I have a Java application that needs to display large amounts of data (on the order of 1 million data points). The data doesn't all need to be displayed at the same time but rather only when requested by a user. The app is a desktop app that is not running with an app server or hitting any centralized database.

My thought was to run a database on the machine and load the data in there. The DB will be read only most of the time, so I should be able to index to help optimize queries. If I'm running on a local system, I'm not sure if I should try and implement some caching (I'm not sure how fast the queries will run, I'm currently working on them).

Is this is a logical way to approach the problem or would there be better approaches?

Thanks, Jeff

A: 

Well, depends on data size. 1 Million integers for example isnt that much, but 1 Million data structures/classes or whatever with, lets say, 1000 Bytes size is much.

For small data: keep them in memory For large data: i think using the DB would be good.

Just my opinion :)

edit:

Of course it depends also on the speed you want to achieve. If you really need high speed and the data is big you could also cache some of them in memory and leave the rest in the db.

George B.
+1  A: 

It really depends on your data. Do multiple instances request the data? If not, it is definitely worth to look for a simple SQLite database as the storage. It is just a single file on your file system. No need to set up a server.

Christian Stade-Schuldt
Thanks for the input. It will be a single instance for now, so I'll take a look at SQLite. Could I use derby or another embedded java db? I haven't used sql lite before.
Jeff Storey
It is pretty straight forward. Check out the following thread for an introduction:http://stackoverflow.com/questions/41233/java-and-sqliteAnother database you could check out is HSQLDB (link inside another answer inside this thread).

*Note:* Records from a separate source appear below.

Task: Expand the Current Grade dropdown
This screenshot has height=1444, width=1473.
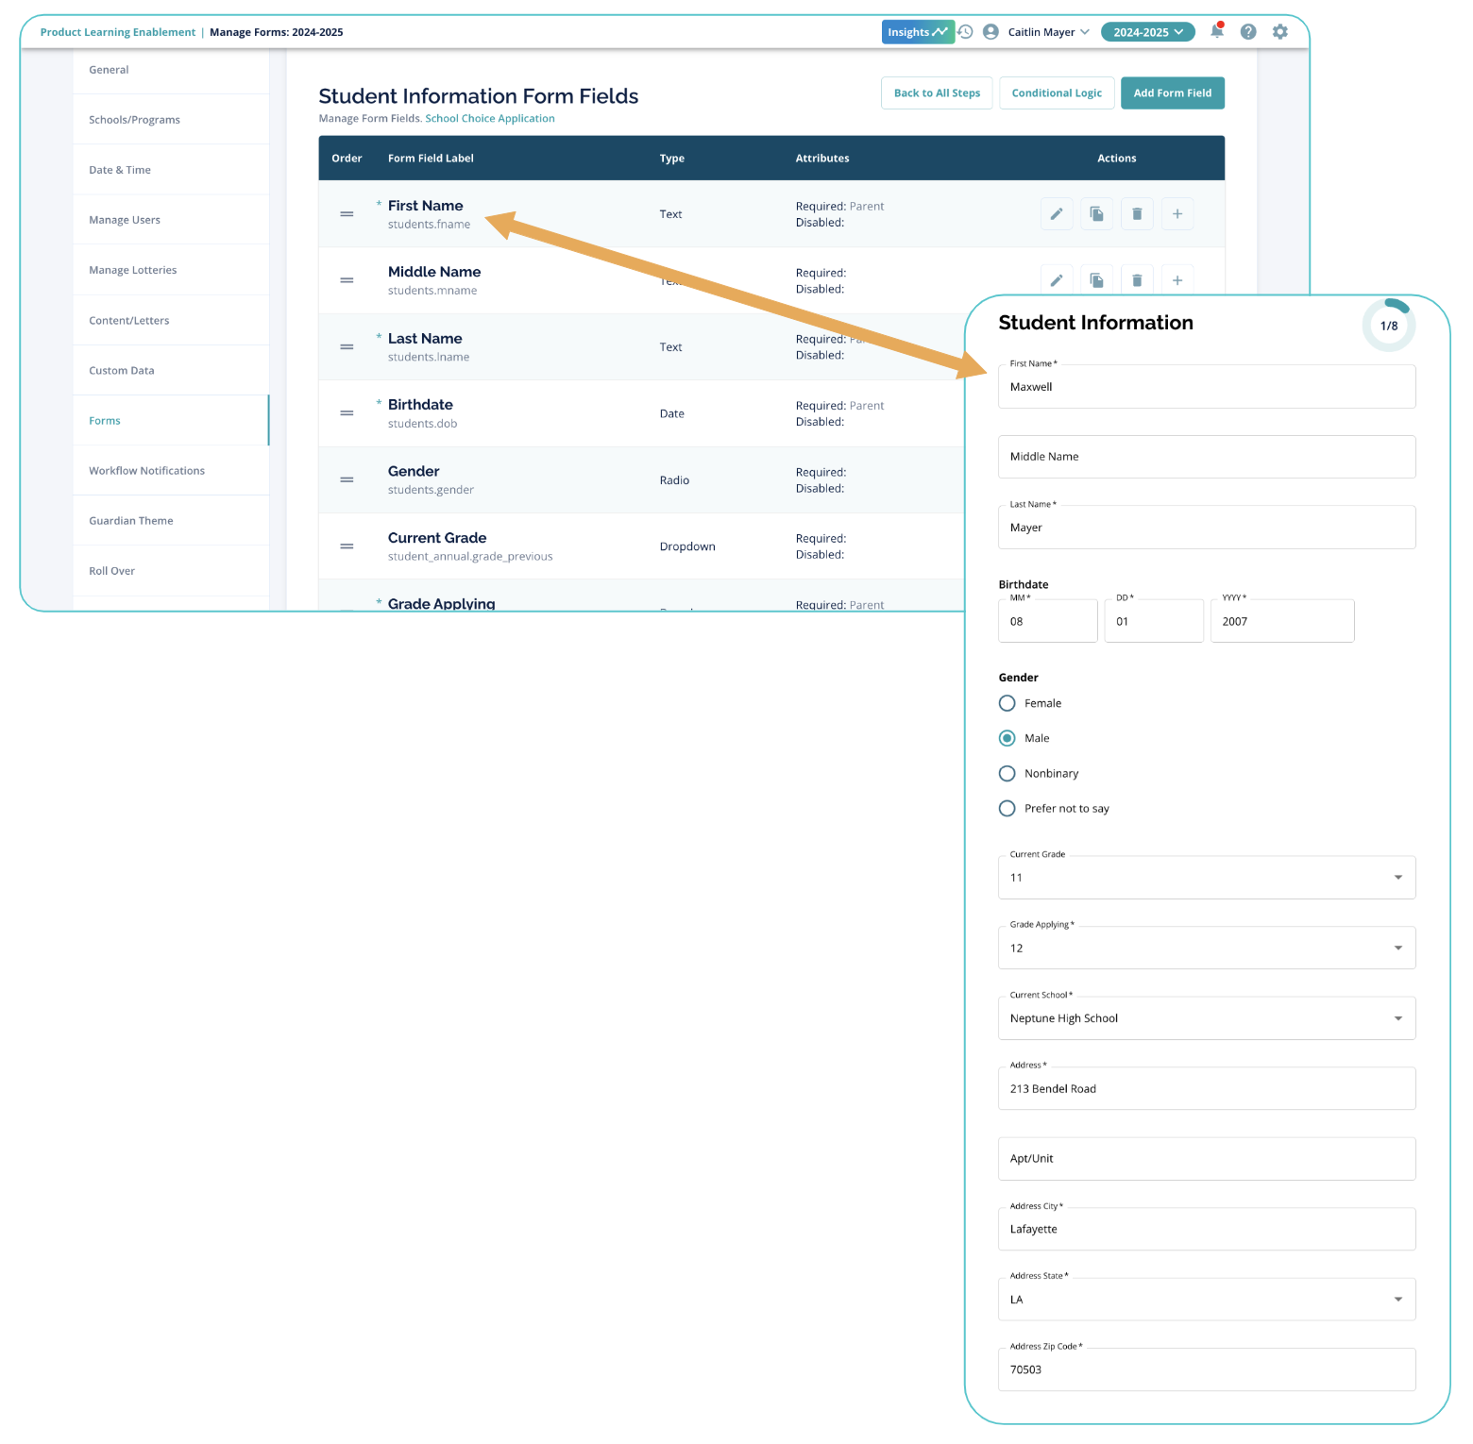Action: point(1397,878)
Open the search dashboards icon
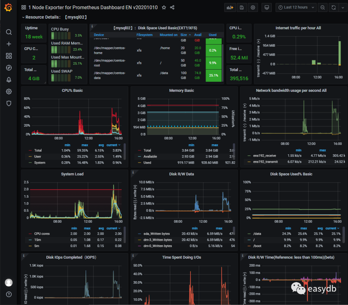The width and height of the screenshot is (348, 305). (x=9, y=32)
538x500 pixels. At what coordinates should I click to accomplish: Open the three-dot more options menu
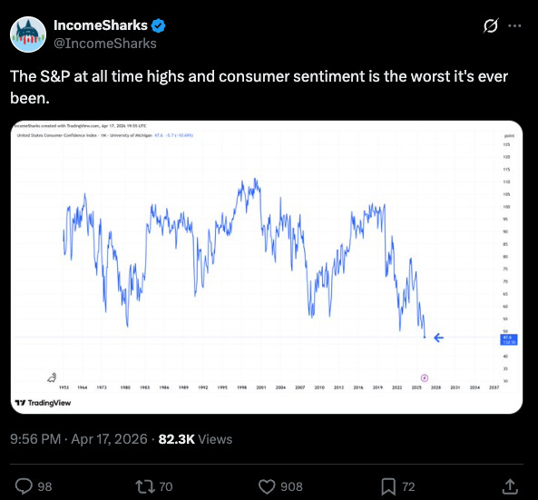(x=514, y=25)
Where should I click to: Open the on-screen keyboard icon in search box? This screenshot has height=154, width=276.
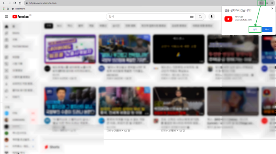point(192,17)
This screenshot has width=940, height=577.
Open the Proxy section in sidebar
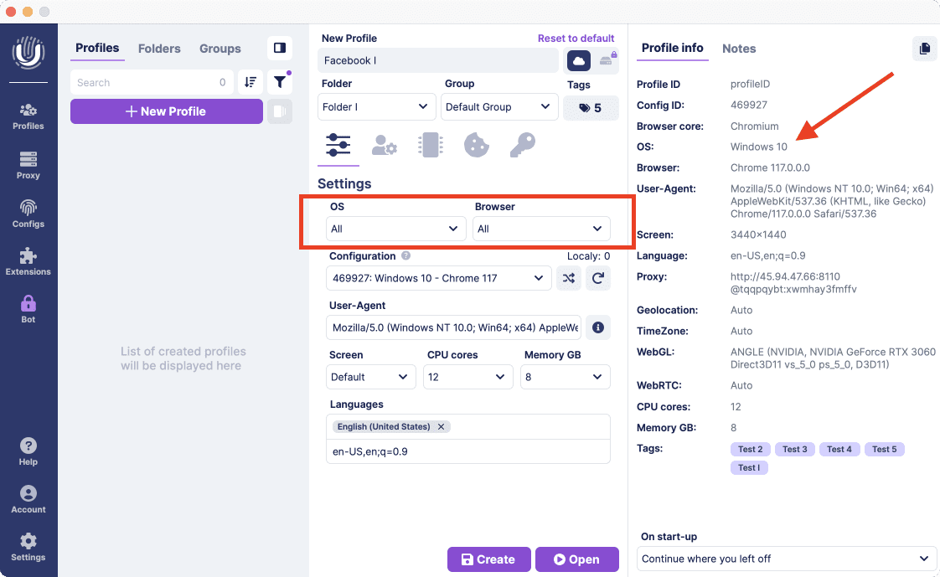pos(28,165)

That one is a relational database engine written in Java also based on a single file.
Christian Stade-Schuldt
+2  A: 

Display and data are two different things.

You don't give any details about either, but it could be possible to generate the display in the background, bringing in the data one slice at a time, and then displaying when it's ready. Lots of anything could cause memory issues, so you'll need to be careful. The database will help persist things, but it won't help you get ten pounds of data into your five pound memory bag.

UPDATE: If individuals are only reading a few points at a time, and display isn't an issue, then I'd say that any database will be able to handle it if you index the table appropriately. One million rows isn't a lot for a capable database.

duffymo
The display part will be minimal. Only a few points of data will be displayed at a time so I'm not too concerned about that part now. Basically I'll be retrieving a small amount of data (the records are made of a few numbers and strings, nothing too large) from an overall large set.
Jeff Storey
I think if you're only showing a few of these at any point in time a database would be great. Query a table for 10s of points within millions should be pretty quick for any DB implementation (correctly indexed of course).
Matt
+1  A: 

Embedded DB seems reasonable. Check out JavaDB/Derby or H2 or HSQLDB.

Sqlite with a java wrapper is fine too.